Some studies investigated the outcomes of pediatric patients who underwent VPS revision for various complications, including extrusion, and found that early intervention and meticulous surgical techniques were associated with improved outcomes and reduced recurrence rates.[ 1 , 81 ]

In recurring infections and complications associated with VPSs, a potential solution may involve transitioning to a VA shunt. This approach, as reported in some studies, has been linked to enhanced clinical outcomes and a reduction in ventricular size,[ 108 ] which was done in three cases in our review with two recoveries and one death.[ 45 ] ETV – with postoperative EVD as a detector for ETV failure – is an alternative intervention for patients experiencing shunt malfunction, revealing that 68.4% of cases achieved shunt independence,[ 69 ] which is done in four cases in our review with a 100% recovery rate. The statistically quantifiable success rate supports VPS removal and replacement efficacy with a new VPS. Alternative drainage replacement approaches, such as ETV and VA shunt, should be reserved.

CONCLUSION

Distal catheter extrusion in VPSs involves the unintended protrusion of the catheter from its intended exit site, causing clinical symptoms such as visible protrusion, localized pain, redness, swelling, CSF drainage, and signs of infection. Prompt management is crucial, typically involving prophylactic antibiotics and complete shunt system replacement, with the timing of reinsertion determined by CSF analysis results, indicating feasibility for immediate reinsertion.
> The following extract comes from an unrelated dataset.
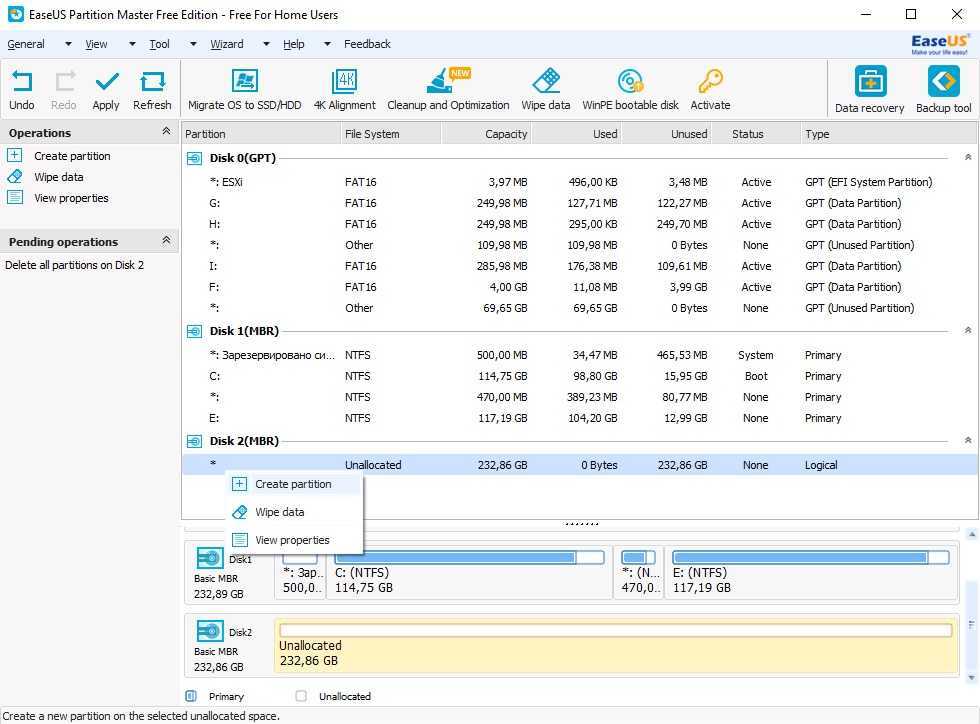Viewport: 980px width, 724px height.
Task: Open the Wizard menu
Action: pyautogui.click(x=227, y=44)
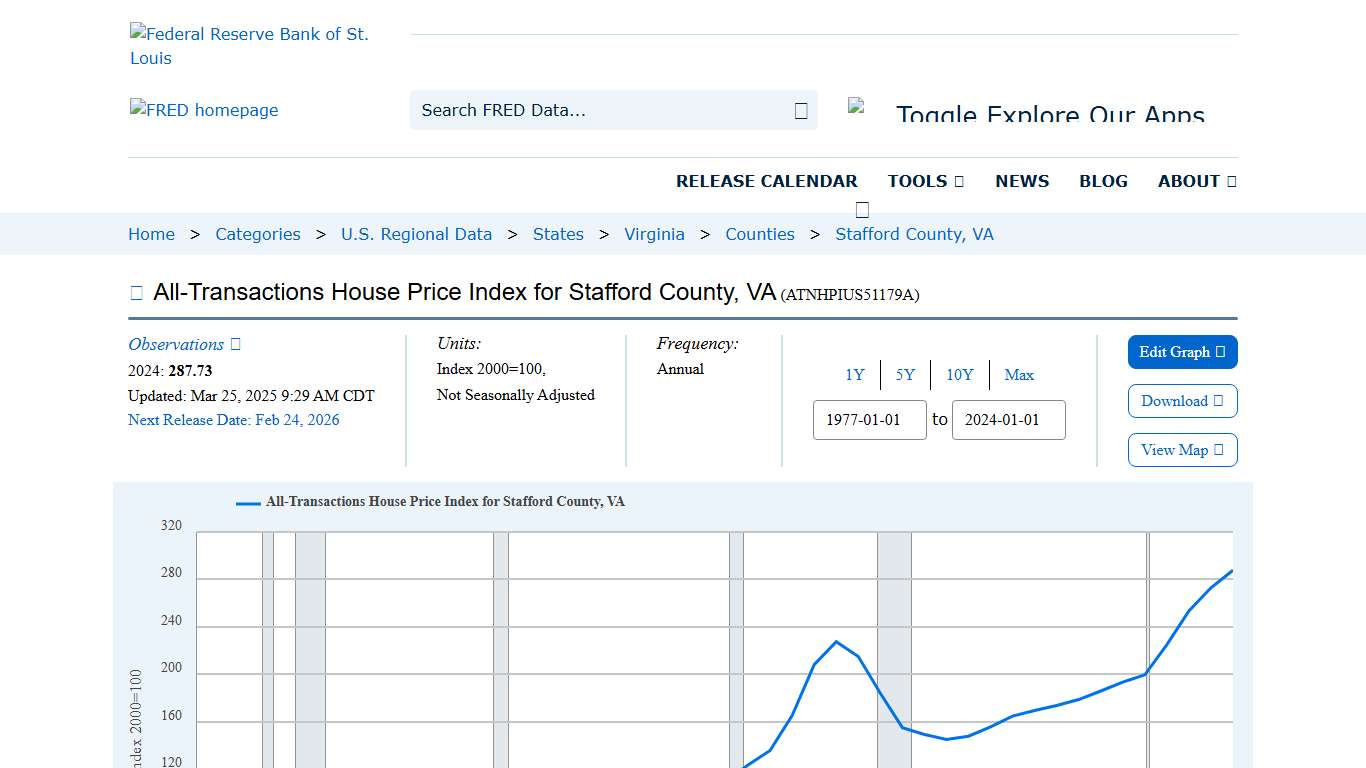Click the Observations info icon

tap(233, 344)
Extrusion sites vary, including the anal or rectal area, abdominal wall, urethra, vagina, umbilicus, and inguinal region, each presenting unique management challenges. Distal catheter extrusion is a medical emergency, necessitating immediate medical attention, surgical intervention, and shunt revision to prevent complications such as infection or intracranial hypertension. Alternative drainage options, such as VASs and ETV with postoperative EVD, may be considered based on the clinical scenario and patient characteristics. Managing distal catheter extrusion has diverse outcomes, with early intervention, meticulous surgical techniques, and appropriate strategies associated with improved outcomes and reduced recurrence rates. Continued research is essential to refine treatment approaches for the varied distribution of extrusion sites in VPSs.

Ethical approval

The Institutional Review Board approval is not required.
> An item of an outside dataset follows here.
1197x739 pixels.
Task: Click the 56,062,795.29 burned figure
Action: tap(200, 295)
Declaration of patient consent

Patient’s consent was not required as there are no patients in this study.

Financial support and sponsorship

Nil.

Conflicts of interest

There are no conflicts of interest.

Use of artificial intelligence (AI)-assisted technology for manuscript preparation

The authors confirm that there was no use of artificial intelligence (AI)-assisted technology for assisting in the writing or editing of the manuscript and no images were manipulated using AI.

Disclaimer

The views and opinions expressed in this article are those of the authors and do not necessarily reflect the official policy or position of the Journal or its management. The information contained in this article should not be considered to be medical advice; patients should consult their own physicians for advice as to their specific medical needs.